Everton’s new manager, Jean-Luc Vasseur, urged patience after Aileen Whelan’s second-half header lifted Brighton to third in the Women’s Super League at the expense of his team in his first league game in charge. “The project is long and we need to be patient,” said Vasseur. “Win or not winning, we need to build, that’s what’s important.”
The 52-year-old former Lyon manager may have begun his tenure with a win on Wednesday night, when Everton beat Leicester City 3-1 in the League Cup, but a reversal of the team’s WSL fortunes is sorely needed.
A turnaround will come “the sooner the better”, said Vasseur. “I don’t have control over time. I arrived one week ago, we’ve had two games, so we don’t have time to put in the new method. You always need time as a new manager to change things. Today we are disappointed in defeat but in defeat you learn and it’s important to learn in every game.”
Everton have taken only six points from their opening six fixtures and sit in eighth, and both Manchester City and Reading are able to leapfrog them with wins on Sunday . The Blues’ poor run of form prompted the removal of Vasseur’s predecessor, Willie Kirk, who took charge of a side at the bottom of the table in 2018 and guided them to a fifth-place finish last term.

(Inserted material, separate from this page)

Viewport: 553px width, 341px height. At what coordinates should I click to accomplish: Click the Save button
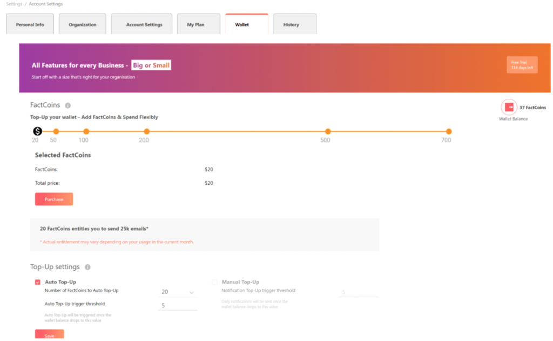[x=49, y=335]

Vasseur comes with Champions League pedigree, having guided Lyon to their fifth consecutive European title in the 2019-20 season before being dismissed after failing to progress past Paris Saint-Germain last season.
Brighton, under Hope Powell, did not offer the cannon fodder that a new manager would perhaps like to meet soon after their arrival. They are dark horses this year, with Powell’s patient and discreet work easing them up the table each year. The patient work of the Brighton hierarchy, who paid a fee for a player for the first time when they signed Danielle Carter in the summer, contrasts starkly with that of big-spending Everton, who recruited some of Europe’s best talent, including the Swedish trio of Hanna Bennison, Anna Anvegård and Nathalie Björn.
Perhaps because of the effects of the fierce winds whipping through Walton Hall Park, there was a lack of intensity to the opening 45 minutes of a game that would potentially mark a shift in the fortunes of the hosts or the continuing rise of their guests. With Everton unchanged from their midweek cup game, they dominated possession but had nothing to show for it, with two shots on target apiece at the break.
In the second half Brighton punished the profligacy of Everton. First the defender Maya Le Tissier went close after the former Evertonian Inessa Kaagman sent the ball towards her at the far post. Then, just past the hour mark, Brighton took a deserved lead. The former Arsenal forward Danielle Carter combined nicely with Lee Geum-min and then sent in a cross that was nodded in by Whelan, who had scrambled in front of the goalkeeper Sandy MacIver.
The win was impressive testament to the improved consistency of Brighton, who had won nine of 14 league matches before meeting Everton – as many wins as in their previous 49 games in the competition. They also look well organised, with Powell doing well to utilise the talents of the players at her disposal.
Meanwhile, Everton play without an identity and whether Vasseur is able to enact his vision quick enough to impress the board – and buy him the time needed to do more than halt this team’s slide – remains to be seen. The positives? “The mindset of the team because players tried and tried,” said Vasseur. “And my team believes in the project, Today is not a good day for us but they believe in what we are doing.”